Wir brauchen sie für unsere Seele
„Gib dem Menschen einen Hund, und die Seele wird gesund“. Das soll vor hunderten Jahren die Ordensfrau und Universalgelehrte Hildegard von Bingen gereimt haben. Dieser Satz ist mir kürzlich in abgewandelter Form begegnet. Im Schloss Fechenbach bei Dieburg, in einer Ausstellung mit dem Titel „Hund und Mensch – 10.000 Jahre Kulturgeschichte.“[1]
Eine Ausstellung "Hund und Mensch - 10.000 Jahre Kulturgeschichte
Ich wusste erst nicht, ob ich mitgehen sollte, als mich mein Bekannter Thomas einlud. Ich habe nämlich kein besonderes Verhältnis zu Hunden. Thomas aber liebt Hunde. Also gut, warum nicht? Im Museum habe ich so einiges gelernt über die Geschichte dieser besonderen Beziehung. Schon in der Steinzeit haben Hunde den Menschen bei der Jagd geholfen. Eine echte win-win-Situation. Also gut für beide Seiten.

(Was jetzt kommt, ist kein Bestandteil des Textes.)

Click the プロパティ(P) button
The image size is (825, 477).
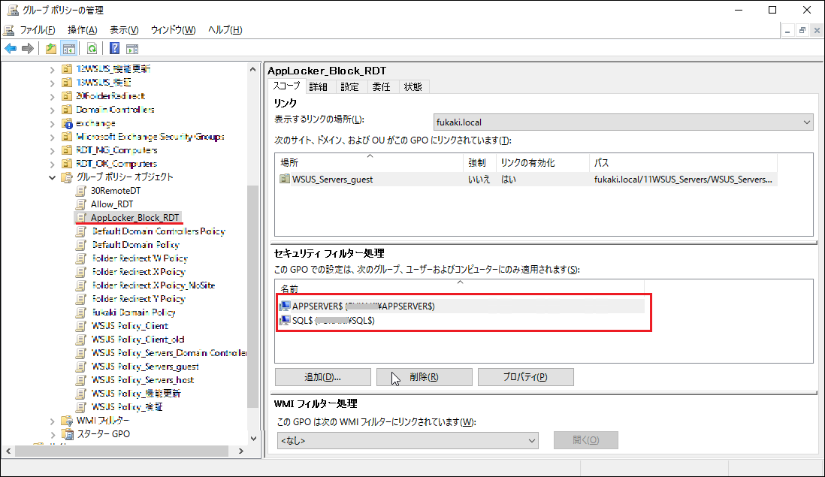[525, 377]
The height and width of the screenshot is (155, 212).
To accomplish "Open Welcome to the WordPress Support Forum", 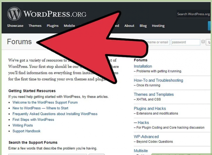I will [45, 102].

Die Ausstellung zeigt Fotos von Beatrice Weineck von besonderen Hund-Mensch-Momenten
Ein Teil der Ausstellung hat mich besonders angesprochen: die Fotos von Beatrice Weineck. Sie hat Herrchen und Frauchen mit ihren Vierbeinern an einem besonderen Ort fotografiert: in der B-Ebene der Frankfurter Hauptwache. Dort behandeln engagierte Tierärztinnen und Tierärzte Hunde und andere Tiere von Menschen, die sich sonst keine Behandlung leisten können: Arbeitslose, Obdachlose, Menschen mit einer kleinen Rente. Immer an einem Samstag im Monat. Organisiert wird die Aktion vom Verein Soziale Tier-Not-Hilfe Frankfurt.

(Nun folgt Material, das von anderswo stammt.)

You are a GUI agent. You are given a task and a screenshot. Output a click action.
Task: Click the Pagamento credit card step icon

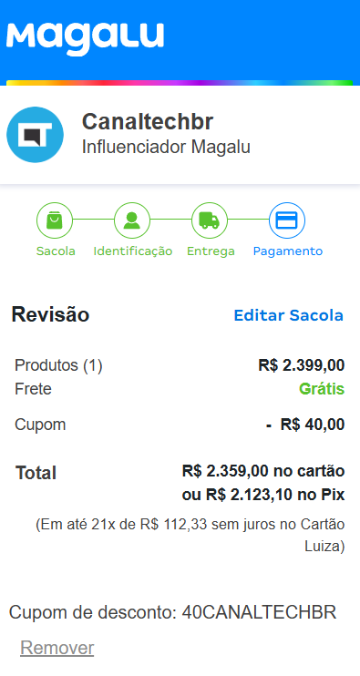click(x=287, y=220)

Das Buch zur Ausstellung heißt "Wir brauchen sie für unsere Seele"
Im Eingangsbereich der Ausstellung finde ich das Begleitbuch. In ihm hat Beatrice Weineck neben den Fotos auch Geschichten zu ihren Besuchen bei den Sprechstunden gesammelt. Das Buch heißt „Wir brauchen sie für unsere Seele“.

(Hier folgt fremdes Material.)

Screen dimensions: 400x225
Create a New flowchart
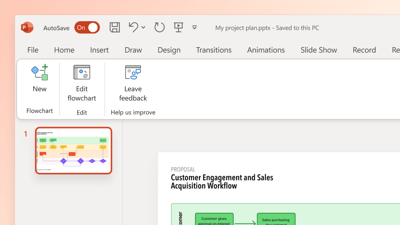coord(39,80)
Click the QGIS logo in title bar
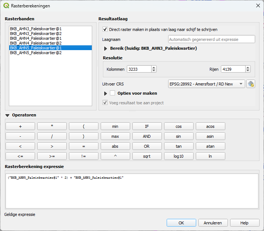This screenshot has width=264, height=231. 6,6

Wie Beatrice Weineck auf die Idee kam? In einem Interview hat sie erzählt: „Ich ging in den Ruhestand und wollte etwas Sinnvolles machen. Meine Vision war: Mensch und Tier auf Augenhöhe zu zeigen. Respektvoll.“ Sie erzählt weiter: „Das ganze Projekt hat fast ein Jahr gedauert. Denn viele schämen sich, weil sie arm sind. Aber die Menschen auf den Fotos wollten zeigen, was für eine tiefe Verbundenheit sie mit ihren Hunden haben.“
Hunde wissen oft was Menschen brauchen
Ich blättere das Buch durch und sehe auf einem Foto Sigrid und Delmar Dixon mit ihren beiden Yorkshireterriern Stinky und Sweetheart, beide 13 Jahre alt. Die Hunde wurden von den früheren Besitzern geschlagen und getreten, bis sie das Frankfurter Tierheim an die Dixons weitervermittelte. Die haben nicht viel zum Leben und sind chronisch krank. Und so helfen sich die vier gegenseitig. Delmar Dixon ist Diabetiker. Seine Frau erzählt: „Die Hunde wissen ganz genau: jetzt muss er sein Insulin spritzen, und Sweetheart läuft in die Küche, weil sie ganz genau weiß, er muss essen.“
„Gib dem Menschen einen Hund. Und die Seele wird gesund“. Die Menschen, die Beatrice Weineck fotografiert hat, würden diesen Satz der klugen Hildegard unterschreiben. Die Ausstellung im Schloss Fechenbach hat mir gut gefallen. Thomas sowieso. Das war also für uns beide eine win-win-Situation.
[1] Die Ausstellung geht noch bis zum 9. Juni 2025.